Winter 2019: Computer Science 25300 / 35300, Mathematical Foundations of Machine Learning

Outline:

This course is an introduction to key mathematical concepts at the heart of machine learning. The focus is on matrix methods and statistical models and features real-world applications ranging from classification and clustering to denoising and recommender systems. Mathematical topics covered include linear equations, regression, regularization, the singular value decomposition, iterative optimization algorithms, and probabilistic models. Machine learning topics include the LASSO, support vector machines, kernel methods, clustering, dictionary learning, neural networks, and deep learning. Students are expected to have taken a course in calculus and have exposure to numerical computing (e.g. Matlab, Python, Julia, or R). Knowledge of linear algebra and statistics is not assumed.

Appropriate for graduate students or advanced undergraduates. This course could be used a precursor to TTIC 31020, “Introduction to Machine Learning” or CSMC 35400.

Logistics:

Class place and time: Mondays and Wednesdays, 3-4:15pm

Instructor: Rebecca Willett

E-mail: willett@uchicago.edu

Office: 321 Crerar

Office hours: TBD when classes are in session

Prerequisites: Students are expected to have taken a course in calculus and have exposure to numerical computing (e.g.
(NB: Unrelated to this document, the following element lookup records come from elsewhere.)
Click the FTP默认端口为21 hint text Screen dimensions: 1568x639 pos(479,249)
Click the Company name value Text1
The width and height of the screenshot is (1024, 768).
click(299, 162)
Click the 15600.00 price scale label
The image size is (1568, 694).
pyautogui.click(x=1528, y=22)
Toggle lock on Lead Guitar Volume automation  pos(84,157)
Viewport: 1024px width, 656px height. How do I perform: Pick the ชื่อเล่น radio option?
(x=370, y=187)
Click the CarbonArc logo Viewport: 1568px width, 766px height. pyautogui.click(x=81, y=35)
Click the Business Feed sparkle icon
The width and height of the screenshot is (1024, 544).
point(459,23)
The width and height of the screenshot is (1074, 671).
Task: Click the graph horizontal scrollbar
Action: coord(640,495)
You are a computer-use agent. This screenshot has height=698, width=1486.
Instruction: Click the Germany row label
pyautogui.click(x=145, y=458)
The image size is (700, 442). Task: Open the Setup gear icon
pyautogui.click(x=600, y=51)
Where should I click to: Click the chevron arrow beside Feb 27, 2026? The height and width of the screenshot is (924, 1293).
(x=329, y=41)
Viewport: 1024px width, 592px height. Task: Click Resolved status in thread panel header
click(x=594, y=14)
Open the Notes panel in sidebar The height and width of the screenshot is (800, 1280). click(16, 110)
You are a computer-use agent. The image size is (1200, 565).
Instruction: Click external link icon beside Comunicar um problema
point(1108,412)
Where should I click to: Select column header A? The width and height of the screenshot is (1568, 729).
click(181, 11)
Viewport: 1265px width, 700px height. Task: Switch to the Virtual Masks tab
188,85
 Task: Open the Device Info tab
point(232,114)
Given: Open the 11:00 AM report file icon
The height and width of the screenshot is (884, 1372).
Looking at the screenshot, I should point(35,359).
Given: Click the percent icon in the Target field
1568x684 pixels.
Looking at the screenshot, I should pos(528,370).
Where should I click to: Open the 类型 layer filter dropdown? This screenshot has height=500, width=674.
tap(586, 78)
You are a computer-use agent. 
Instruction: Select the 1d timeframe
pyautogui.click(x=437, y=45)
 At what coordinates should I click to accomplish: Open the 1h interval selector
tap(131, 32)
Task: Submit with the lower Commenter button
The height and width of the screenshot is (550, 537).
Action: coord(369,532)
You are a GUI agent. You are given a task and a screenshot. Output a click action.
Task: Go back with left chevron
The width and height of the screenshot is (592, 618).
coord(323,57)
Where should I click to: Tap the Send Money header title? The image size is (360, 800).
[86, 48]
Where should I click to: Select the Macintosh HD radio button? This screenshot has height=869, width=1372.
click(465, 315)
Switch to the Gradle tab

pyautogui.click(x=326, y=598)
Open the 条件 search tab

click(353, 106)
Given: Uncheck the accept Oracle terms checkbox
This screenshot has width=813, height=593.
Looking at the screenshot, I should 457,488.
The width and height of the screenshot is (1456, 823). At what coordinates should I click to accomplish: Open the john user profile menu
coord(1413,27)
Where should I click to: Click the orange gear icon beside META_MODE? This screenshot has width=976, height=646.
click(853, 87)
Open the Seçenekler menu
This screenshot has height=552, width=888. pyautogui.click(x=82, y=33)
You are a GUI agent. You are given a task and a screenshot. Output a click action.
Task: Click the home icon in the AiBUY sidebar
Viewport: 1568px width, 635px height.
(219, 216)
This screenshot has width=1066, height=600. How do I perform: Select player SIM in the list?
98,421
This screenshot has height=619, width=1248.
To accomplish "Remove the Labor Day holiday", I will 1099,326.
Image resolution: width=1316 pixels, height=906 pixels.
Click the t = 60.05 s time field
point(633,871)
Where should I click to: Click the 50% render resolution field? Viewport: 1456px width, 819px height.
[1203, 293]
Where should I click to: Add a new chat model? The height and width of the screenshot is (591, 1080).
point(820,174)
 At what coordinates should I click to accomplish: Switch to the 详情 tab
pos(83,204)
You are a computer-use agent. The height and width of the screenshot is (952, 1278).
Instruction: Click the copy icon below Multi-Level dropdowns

Matlab, Python, Julia, or R).

Textbooks:

Evaluation:

Graduate and undergraduate students will be expected to perform at the graduate level and will be evaluated equally. All students will be evaluated by regular homework assignments, exams, and a final project. The final grade will be allocated to the different components as follows:

 

Homework: 30%. There are roughly weekly homework assignments (about 8 total). Homework problems include both mathematical derivations and proofs as well as more applied problems that involve writing code and working with real or synthetic data sets.

Exams: 40%. Two midterm exams (20% each). No final exam.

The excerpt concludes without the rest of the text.